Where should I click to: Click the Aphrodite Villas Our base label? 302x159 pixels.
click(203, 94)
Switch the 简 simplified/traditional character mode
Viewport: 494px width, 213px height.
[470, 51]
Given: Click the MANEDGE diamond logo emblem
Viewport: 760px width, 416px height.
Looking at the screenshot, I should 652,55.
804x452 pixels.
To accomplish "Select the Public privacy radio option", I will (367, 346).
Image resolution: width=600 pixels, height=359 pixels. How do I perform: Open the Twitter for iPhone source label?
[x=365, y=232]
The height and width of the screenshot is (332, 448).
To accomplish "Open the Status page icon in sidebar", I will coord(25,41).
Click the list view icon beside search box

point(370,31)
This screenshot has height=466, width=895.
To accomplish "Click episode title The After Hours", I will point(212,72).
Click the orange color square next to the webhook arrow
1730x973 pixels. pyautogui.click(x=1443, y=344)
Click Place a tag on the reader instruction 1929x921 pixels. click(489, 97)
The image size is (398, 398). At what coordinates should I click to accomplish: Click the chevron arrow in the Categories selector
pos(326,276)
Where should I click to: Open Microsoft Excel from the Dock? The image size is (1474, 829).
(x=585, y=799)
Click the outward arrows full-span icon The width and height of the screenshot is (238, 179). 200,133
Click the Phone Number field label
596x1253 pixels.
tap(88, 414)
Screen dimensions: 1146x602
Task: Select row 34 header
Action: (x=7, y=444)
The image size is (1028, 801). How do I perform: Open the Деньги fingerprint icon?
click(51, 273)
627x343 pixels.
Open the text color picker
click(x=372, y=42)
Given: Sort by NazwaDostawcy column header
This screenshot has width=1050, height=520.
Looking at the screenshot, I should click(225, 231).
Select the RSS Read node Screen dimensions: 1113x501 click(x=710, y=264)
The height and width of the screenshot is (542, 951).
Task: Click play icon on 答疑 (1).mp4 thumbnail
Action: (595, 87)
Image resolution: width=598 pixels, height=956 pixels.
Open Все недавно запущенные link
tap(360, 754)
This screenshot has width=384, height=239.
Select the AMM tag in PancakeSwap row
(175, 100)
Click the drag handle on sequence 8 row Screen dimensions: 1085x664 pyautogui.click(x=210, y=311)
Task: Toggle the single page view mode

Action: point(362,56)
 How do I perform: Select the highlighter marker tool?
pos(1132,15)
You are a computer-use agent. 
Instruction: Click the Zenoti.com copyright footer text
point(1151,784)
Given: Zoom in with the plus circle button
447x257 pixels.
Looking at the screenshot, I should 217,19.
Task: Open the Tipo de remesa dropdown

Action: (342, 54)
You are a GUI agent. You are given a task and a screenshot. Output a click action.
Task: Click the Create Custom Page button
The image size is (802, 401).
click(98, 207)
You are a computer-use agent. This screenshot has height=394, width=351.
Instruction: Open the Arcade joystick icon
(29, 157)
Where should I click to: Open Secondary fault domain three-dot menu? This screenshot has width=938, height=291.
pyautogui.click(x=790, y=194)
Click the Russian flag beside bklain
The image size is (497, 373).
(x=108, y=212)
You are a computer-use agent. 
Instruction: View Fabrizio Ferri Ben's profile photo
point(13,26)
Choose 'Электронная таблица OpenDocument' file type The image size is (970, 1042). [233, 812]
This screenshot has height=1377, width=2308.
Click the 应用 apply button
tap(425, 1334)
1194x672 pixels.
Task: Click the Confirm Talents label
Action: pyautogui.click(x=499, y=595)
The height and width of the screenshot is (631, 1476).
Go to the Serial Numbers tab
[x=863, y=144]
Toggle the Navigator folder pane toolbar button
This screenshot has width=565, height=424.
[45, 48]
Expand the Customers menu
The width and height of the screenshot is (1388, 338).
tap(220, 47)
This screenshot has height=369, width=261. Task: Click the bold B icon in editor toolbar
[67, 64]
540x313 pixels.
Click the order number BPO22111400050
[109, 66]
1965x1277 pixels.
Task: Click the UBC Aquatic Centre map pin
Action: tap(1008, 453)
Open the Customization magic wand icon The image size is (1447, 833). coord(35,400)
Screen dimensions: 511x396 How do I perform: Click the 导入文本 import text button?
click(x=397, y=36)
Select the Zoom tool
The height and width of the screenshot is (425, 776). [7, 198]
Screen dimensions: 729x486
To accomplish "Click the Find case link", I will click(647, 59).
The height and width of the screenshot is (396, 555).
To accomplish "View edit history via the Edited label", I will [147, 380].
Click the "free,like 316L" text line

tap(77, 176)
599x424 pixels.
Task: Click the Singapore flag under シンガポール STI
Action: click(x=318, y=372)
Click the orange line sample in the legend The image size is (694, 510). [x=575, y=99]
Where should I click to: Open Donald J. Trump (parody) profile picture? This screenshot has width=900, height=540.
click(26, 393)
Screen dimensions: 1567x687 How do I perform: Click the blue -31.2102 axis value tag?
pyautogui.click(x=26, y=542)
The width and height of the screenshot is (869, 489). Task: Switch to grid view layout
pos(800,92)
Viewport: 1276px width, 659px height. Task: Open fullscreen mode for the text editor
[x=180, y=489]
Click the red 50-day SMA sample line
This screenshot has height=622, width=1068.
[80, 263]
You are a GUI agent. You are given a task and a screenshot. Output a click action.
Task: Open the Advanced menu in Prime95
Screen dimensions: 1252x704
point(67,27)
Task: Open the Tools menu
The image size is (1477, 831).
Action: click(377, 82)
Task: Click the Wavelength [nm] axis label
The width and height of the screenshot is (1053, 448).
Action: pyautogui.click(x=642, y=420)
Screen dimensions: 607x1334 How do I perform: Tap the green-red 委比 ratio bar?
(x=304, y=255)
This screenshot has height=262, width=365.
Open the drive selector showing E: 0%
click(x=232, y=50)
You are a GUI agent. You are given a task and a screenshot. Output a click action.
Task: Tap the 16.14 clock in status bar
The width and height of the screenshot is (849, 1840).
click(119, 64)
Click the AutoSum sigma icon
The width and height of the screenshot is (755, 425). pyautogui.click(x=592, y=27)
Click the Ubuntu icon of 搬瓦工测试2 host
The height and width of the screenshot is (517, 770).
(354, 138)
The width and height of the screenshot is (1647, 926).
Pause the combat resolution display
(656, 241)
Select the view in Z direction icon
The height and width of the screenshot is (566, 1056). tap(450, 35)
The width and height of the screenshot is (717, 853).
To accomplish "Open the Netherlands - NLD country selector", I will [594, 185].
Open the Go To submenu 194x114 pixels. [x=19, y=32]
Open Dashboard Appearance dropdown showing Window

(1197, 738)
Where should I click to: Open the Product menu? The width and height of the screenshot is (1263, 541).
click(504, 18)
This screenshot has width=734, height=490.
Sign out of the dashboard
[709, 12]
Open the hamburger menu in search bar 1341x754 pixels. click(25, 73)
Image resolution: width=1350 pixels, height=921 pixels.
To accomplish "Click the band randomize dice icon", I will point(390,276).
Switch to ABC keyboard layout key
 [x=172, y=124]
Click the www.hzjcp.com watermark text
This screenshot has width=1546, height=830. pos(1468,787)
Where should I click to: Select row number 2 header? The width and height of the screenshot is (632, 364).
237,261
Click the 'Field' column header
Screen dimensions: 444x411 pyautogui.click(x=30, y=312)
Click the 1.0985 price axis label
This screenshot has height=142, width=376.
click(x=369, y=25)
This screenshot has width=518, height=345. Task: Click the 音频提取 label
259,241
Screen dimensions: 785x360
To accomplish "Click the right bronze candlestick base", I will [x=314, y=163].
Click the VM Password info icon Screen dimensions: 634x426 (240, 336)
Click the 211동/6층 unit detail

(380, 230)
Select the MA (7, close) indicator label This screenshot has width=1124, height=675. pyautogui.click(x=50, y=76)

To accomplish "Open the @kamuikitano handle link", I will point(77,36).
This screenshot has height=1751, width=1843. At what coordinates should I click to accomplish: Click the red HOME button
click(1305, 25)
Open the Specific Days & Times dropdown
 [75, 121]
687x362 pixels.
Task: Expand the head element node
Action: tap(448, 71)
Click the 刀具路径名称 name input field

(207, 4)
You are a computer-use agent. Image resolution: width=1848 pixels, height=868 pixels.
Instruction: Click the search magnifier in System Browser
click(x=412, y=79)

┄┄┄┄┄┄┄┄┄┄┄┄┄┄┄┄┄┄┄┄

Copy out the lines from the one containing "Task: Open the Tipo de remesa dropdown" through the one containing "(x=108, y=212)", both of them included.

◆ **Written answer**:
Task: Open the Tipo de remesa dropdown

Action: (342, 54)
You are a GUI agent. You are given a task and a screenshot. Output a click action.
Task: Click the Create Custom Page button
The image size is (802, 401).
click(98, 207)
You are a computer-use agent. This screenshot has height=394, width=351.
Instruction: Open the Arcade joystick icon
(29, 157)
Where should I click to: Open Secondary fault domain three-dot menu? This screenshot has width=938, height=291.
pyautogui.click(x=790, y=194)
Click the Russian flag beside bklain
The image size is (497, 373).
(x=108, y=212)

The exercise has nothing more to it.